* [Assignment]:
Going down the data below, set down exactly the line with "This screenshot has height=576, width=1024." and each line after it through the line with "Task: Open the golden statue profile avatar"; no other lines.

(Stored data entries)

◆ ◆ ◆ ◆ ◆ ◆ ◆

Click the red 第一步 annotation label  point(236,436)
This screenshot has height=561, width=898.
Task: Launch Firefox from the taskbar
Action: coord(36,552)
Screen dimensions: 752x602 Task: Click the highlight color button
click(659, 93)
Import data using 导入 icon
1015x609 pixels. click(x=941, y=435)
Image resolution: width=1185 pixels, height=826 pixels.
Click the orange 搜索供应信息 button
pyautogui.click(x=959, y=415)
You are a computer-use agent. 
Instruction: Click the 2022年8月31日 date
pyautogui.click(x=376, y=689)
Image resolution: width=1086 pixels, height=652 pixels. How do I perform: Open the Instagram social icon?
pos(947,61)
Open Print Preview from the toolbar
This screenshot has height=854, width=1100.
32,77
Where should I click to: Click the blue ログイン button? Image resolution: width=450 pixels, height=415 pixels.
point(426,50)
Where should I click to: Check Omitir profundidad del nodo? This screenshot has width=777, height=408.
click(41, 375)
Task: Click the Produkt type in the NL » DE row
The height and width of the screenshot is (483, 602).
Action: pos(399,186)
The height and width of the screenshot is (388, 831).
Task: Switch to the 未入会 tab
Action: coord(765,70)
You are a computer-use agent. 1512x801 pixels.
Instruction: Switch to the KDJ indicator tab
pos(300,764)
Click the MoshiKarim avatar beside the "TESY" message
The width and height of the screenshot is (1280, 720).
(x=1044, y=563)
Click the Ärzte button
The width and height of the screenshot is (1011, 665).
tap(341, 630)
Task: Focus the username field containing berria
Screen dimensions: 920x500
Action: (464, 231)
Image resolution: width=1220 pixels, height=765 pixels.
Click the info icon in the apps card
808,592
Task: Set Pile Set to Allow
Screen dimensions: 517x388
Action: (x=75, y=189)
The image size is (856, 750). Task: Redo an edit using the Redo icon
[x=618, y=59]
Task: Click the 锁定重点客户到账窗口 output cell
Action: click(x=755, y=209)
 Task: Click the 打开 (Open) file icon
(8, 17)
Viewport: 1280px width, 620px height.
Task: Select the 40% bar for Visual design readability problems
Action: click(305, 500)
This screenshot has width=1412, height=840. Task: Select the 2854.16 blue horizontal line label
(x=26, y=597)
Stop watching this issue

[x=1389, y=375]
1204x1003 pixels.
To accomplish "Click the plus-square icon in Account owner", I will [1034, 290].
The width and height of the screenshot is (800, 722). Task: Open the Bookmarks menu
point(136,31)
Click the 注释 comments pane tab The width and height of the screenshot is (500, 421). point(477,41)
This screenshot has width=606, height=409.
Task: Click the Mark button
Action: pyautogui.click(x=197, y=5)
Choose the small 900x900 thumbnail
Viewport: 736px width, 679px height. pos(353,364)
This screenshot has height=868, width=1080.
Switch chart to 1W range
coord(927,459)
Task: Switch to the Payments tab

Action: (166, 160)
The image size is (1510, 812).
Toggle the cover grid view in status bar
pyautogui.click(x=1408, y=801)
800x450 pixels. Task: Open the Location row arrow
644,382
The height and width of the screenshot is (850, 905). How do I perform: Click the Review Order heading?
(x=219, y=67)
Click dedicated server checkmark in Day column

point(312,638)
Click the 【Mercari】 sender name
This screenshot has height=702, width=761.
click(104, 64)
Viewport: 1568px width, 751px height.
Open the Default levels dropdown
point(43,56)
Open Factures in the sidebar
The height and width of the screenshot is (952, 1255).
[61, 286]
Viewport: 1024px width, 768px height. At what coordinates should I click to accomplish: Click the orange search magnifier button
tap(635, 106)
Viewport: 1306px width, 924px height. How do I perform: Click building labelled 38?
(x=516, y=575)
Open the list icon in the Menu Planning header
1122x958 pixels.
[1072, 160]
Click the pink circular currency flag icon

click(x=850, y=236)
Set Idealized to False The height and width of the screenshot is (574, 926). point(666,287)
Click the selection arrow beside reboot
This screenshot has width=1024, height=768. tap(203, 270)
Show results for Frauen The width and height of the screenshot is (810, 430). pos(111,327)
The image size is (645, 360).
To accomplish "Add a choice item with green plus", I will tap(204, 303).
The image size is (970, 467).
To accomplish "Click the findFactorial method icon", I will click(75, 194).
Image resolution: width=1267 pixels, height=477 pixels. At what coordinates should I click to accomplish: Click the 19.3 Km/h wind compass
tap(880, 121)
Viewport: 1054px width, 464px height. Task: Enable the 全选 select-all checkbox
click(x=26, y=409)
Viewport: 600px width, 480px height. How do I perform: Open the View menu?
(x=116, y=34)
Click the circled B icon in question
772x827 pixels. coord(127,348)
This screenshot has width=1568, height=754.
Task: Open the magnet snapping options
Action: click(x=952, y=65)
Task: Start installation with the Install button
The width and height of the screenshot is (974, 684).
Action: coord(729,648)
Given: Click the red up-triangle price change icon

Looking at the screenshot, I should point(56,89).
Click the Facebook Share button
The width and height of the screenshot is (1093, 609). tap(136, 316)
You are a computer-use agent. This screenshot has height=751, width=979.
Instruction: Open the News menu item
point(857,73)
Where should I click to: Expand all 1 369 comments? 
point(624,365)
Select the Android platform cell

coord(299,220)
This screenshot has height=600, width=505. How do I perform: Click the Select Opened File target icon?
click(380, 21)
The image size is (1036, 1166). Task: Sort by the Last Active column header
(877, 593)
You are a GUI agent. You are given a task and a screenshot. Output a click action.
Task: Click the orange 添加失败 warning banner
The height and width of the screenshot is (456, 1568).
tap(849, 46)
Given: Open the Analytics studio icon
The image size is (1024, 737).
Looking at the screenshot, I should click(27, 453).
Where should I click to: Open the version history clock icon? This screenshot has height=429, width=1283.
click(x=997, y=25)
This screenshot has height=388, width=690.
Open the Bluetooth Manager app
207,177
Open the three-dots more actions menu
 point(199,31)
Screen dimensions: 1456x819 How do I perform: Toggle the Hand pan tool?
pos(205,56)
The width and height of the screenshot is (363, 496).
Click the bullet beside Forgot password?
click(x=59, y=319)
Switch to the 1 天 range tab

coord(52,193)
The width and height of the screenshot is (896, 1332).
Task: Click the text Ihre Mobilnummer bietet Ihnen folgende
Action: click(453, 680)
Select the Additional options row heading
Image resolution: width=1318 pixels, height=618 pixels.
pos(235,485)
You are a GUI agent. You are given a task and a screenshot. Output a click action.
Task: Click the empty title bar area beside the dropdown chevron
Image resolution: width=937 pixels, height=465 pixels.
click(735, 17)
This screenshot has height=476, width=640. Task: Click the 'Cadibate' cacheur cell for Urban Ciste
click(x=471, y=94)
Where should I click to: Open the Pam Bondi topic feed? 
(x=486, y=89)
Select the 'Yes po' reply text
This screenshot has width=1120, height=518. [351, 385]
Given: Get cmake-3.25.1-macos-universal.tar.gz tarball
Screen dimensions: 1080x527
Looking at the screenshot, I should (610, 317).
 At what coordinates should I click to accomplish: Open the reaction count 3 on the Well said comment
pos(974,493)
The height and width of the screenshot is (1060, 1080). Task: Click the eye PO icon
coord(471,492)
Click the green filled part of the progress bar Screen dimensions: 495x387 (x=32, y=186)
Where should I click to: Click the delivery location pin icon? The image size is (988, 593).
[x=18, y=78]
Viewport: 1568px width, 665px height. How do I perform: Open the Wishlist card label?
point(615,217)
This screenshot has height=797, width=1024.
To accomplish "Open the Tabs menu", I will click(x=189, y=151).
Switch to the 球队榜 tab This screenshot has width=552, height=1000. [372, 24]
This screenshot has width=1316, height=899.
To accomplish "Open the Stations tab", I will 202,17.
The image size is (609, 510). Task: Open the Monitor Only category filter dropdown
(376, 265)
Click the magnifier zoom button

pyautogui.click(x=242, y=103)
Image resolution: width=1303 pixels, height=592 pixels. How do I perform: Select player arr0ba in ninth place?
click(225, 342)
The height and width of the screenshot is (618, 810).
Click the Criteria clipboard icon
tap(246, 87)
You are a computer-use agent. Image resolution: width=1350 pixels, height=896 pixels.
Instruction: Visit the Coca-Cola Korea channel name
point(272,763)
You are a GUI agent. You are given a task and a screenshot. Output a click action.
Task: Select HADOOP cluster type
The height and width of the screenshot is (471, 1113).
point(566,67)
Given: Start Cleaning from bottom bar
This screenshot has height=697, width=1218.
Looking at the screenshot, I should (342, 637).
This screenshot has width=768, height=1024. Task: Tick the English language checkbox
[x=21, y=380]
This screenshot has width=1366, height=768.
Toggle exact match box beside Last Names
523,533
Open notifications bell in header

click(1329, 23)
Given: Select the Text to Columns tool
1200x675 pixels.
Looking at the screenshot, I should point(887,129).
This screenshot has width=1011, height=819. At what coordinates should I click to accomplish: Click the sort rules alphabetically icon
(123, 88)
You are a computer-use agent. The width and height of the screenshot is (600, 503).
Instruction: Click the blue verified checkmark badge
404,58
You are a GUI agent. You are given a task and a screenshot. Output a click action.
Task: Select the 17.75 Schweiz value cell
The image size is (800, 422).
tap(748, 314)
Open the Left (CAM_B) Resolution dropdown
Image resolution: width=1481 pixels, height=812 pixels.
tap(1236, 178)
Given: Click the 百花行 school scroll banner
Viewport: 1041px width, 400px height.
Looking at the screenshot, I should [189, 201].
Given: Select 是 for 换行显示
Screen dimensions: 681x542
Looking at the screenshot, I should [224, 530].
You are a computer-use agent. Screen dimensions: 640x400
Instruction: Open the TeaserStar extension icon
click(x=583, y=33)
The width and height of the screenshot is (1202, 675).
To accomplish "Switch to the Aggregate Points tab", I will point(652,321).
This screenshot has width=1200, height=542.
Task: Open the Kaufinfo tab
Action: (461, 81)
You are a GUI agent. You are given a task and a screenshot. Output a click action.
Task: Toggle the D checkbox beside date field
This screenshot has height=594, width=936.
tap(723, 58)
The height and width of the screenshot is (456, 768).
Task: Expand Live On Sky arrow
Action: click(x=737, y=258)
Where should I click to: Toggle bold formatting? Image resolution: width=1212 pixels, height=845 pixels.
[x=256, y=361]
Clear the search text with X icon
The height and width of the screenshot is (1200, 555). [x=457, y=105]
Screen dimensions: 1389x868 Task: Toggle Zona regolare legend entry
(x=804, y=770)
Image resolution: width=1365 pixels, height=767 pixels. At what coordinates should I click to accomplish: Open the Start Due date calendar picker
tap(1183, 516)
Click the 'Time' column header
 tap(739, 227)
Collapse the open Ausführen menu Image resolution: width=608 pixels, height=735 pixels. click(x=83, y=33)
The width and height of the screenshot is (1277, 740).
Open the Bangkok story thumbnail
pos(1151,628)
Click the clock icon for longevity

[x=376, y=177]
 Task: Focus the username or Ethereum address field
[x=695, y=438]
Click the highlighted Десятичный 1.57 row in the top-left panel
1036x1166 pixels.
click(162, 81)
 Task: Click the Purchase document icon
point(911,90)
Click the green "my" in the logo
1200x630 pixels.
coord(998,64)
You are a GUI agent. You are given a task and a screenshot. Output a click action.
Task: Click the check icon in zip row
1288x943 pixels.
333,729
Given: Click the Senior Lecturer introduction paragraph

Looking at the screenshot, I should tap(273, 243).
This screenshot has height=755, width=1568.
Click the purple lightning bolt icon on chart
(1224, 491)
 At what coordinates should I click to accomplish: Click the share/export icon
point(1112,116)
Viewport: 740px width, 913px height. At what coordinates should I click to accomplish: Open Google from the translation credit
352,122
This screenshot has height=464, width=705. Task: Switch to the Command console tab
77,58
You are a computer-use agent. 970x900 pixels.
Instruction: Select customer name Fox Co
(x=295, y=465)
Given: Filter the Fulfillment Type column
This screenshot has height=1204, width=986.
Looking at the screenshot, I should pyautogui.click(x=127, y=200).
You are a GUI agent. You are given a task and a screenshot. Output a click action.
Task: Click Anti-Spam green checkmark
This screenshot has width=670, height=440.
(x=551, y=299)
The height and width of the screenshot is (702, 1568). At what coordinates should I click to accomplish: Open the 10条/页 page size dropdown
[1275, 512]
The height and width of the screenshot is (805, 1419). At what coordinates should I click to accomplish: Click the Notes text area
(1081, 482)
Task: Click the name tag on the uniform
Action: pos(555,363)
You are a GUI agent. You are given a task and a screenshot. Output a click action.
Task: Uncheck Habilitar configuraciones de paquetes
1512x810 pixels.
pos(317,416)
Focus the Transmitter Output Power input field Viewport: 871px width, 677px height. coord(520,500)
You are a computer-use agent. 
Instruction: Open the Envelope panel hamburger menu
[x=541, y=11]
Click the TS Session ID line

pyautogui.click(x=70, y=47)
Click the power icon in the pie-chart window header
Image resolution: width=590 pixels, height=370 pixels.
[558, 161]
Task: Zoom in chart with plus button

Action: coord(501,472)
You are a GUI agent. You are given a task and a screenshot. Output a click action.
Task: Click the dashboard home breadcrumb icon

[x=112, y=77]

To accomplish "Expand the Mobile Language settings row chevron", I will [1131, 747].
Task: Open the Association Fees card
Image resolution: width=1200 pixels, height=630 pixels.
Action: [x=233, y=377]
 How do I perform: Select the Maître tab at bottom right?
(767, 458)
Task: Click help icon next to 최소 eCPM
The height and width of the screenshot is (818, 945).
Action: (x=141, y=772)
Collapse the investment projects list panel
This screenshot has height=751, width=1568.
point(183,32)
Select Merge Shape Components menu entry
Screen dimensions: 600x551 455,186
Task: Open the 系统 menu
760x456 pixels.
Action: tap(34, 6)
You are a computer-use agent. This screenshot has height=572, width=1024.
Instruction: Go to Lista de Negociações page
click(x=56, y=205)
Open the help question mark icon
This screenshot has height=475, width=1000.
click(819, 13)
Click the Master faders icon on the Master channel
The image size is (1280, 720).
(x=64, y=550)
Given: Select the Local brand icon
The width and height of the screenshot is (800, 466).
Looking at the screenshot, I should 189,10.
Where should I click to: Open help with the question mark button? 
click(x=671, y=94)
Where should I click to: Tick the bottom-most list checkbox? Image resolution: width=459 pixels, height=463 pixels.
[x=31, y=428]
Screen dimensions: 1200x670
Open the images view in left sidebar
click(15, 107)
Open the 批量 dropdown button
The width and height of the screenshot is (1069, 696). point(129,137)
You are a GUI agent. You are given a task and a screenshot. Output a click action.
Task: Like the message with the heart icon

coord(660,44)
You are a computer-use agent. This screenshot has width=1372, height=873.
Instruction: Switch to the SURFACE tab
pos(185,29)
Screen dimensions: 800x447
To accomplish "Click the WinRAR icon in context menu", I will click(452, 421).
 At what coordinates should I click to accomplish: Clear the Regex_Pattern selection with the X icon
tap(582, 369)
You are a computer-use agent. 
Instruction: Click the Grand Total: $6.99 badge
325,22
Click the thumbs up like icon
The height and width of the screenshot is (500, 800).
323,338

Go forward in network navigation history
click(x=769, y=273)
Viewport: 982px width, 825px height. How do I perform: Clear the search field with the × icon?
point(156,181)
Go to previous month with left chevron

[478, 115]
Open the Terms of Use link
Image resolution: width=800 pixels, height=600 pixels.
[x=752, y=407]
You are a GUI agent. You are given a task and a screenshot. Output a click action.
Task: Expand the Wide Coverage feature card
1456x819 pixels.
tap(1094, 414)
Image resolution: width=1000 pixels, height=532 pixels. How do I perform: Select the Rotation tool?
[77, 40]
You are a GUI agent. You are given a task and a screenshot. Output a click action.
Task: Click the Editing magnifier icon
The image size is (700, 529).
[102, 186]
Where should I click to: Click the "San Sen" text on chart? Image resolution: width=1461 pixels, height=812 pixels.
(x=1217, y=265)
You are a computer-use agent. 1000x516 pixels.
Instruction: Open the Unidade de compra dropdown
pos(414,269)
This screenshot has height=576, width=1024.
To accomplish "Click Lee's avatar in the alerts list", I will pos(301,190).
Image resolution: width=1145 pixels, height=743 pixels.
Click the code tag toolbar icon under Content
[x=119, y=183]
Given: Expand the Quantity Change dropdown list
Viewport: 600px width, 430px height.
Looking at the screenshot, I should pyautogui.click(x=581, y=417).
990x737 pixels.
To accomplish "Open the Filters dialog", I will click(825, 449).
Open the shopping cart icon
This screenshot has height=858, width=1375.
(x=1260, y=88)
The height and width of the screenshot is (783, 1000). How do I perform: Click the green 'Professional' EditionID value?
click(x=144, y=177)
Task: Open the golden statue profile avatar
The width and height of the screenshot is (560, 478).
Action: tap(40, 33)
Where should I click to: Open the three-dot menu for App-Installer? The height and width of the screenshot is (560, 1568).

◆ ◆ ◆ ◆ ◆ ◆ ◆

* [Result of this exercise]:
This screenshot has height=576, width=1024.
To accomplish "Click Lee's avatar in the alerts list", I will pos(301,190).
Image resolution: width=1145 pixels, height=743 pixels.
Click the code tag toolbar icon under Content
[x=119, y=183]
Given: Expand the Quantity Change dropdown list
Viewport: 600px width, 430px height.
Looking at the screenshot, I should pyautogui.click(x=581, y=417).
990x737 pixels.
To accomplish "Open the Filters dialog", I will click(825, 449).
Open the shopping cart icon
This screenshot has height=858, width=1375.
(x=1260, y=88)
The height and width of the screenshot is (783, 1000). How do I perform: Click the green 'Professional' EditionID value?
click(x=144, y=177)
Task: Open the golden statue profile avatar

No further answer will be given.